The Men's Room
Selling good design to men will make their lives (and yours) better.
The American male’s aesthetic tends to revolve around an HDTV image and a comfortable couch. Maybe that’s why 54 percent of Boston men are single. Many of our town’s bachelors—and, as the top stag city in the nation, we have a lot—fail to link their crappy pads to their dearth of dates. But guys, consider this: Your place communicates your (lack of) ambition and taste to potential mates. After all, what woman wants to partner with someone who thinks milk crates make great bookshelves?
“More than once I’ve been scared off by guys who wouldn’t even let me see their place, always insisting we go to mine,” says a single girl friend. “If a man is that embarrassed, it must be bad.” Another friend told me about a man she dated for more than a year—until he moved into a basement unit with no kitchen or heat, and a bathroom covered in rust and a “gross film.” She stayed for three nights before calling it quits. “I still get the chills thinking about him living there,” she says.
When I first met the tall, handsome man who would become my husband, he was impeccably dressed in a Paul Smith suit, Brioni tie, and French cuffs. None of this translated to his apartment, though, which was essentially a 1,000-square-foot dumpster. Not only did his home lack any discernible trace of his wardrobe’s panache, it also lacked a dirty laundry–free path from the kitchen to the bedroom. Technically, the apartment was “furnished,” but I’m not convinced a couch existed under all those clothes. (Note: At least one single male staffer at Boston magazine also lacks a sofa, and it’s not because he’s aiming for a Zen ambiance.)
I suspected this was due to a serious marketing disconnect between men and design. To prove it, I surveyed 10 major men’s magazines (that’s about 2,000 pages) and found just two ads for home design–related products and only two design–related articles (including one about a new sex-aid couch called the Liberator Wedge). So it’s no wonder most guys are design-challenged!
But how do we spread the good word? “Men are very interested in the technology behind the products we sell,” says Doug Gates, owner of Showroom, a Back Bay furniture-, closet-, and kitchen-design store. “You have to lure them with the specifics of what this can do and why it’s cooler. You show them the longevity and comfort and tell them how well their future partner will respond to their aesthetic prowess.”

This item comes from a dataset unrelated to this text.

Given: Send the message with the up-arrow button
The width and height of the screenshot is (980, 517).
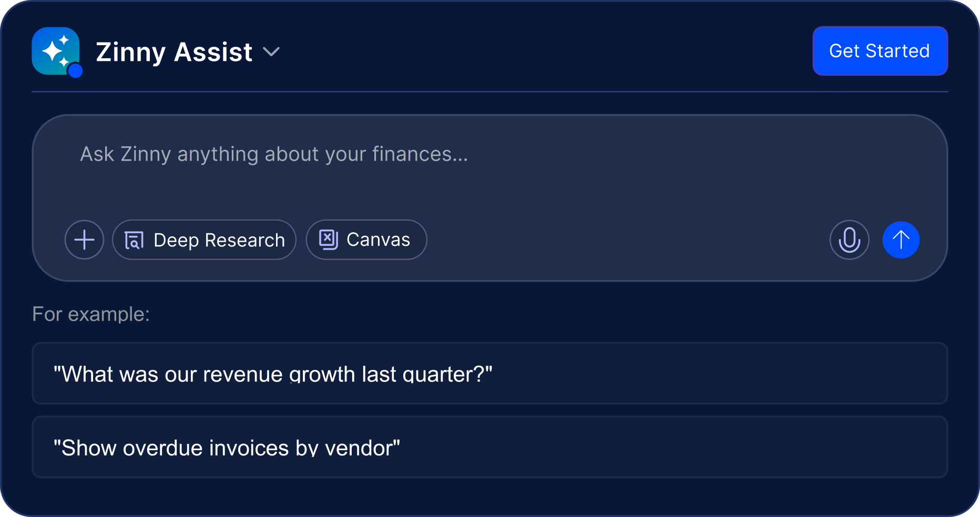Looking at the screenshot, I should pos(901,240).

In other words, men want to know how their toys will positively impact their lifestyles. Forget that the target lifestyle may involve throwing parties, scoring dates, and impressing friends. Ken Dietz, of Boston-based design firm Dietz & Associates, explains, “Men are interested in what design will allow them to do, that if the ottoman opens up, they can put their board games in it. Women talk in terms of how they want a design or a room to make them feel.”

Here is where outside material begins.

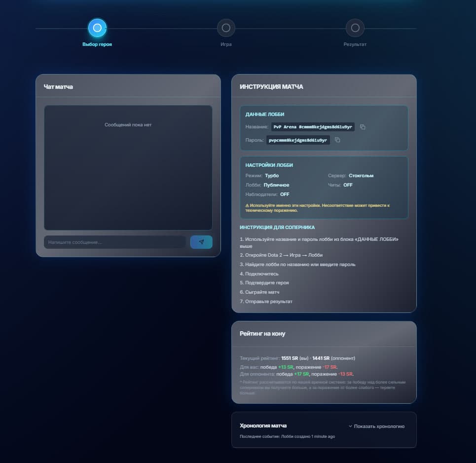Click the "Читы" OFF value
Viewport: 476px width, 463px height.
pos(348,185)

So by appealing to men’s love of gadgets and practicality—rather than their emotions—designers can help the “looking for love” demographic start cleaning up its act. This is good news for the next generation of women. Maybe someday imagining shared space with a chosen mate won’t require Xanax-laced optimism. Even better, perhaps one day in the not-so-distant future, domestic design disturbances will involve a civilized discussion of a Tollomeo lamp’s placement—not a knock-down, drag-out my-Armani-couch-versus-your-overstuffed-grad-school-nightmare brawl.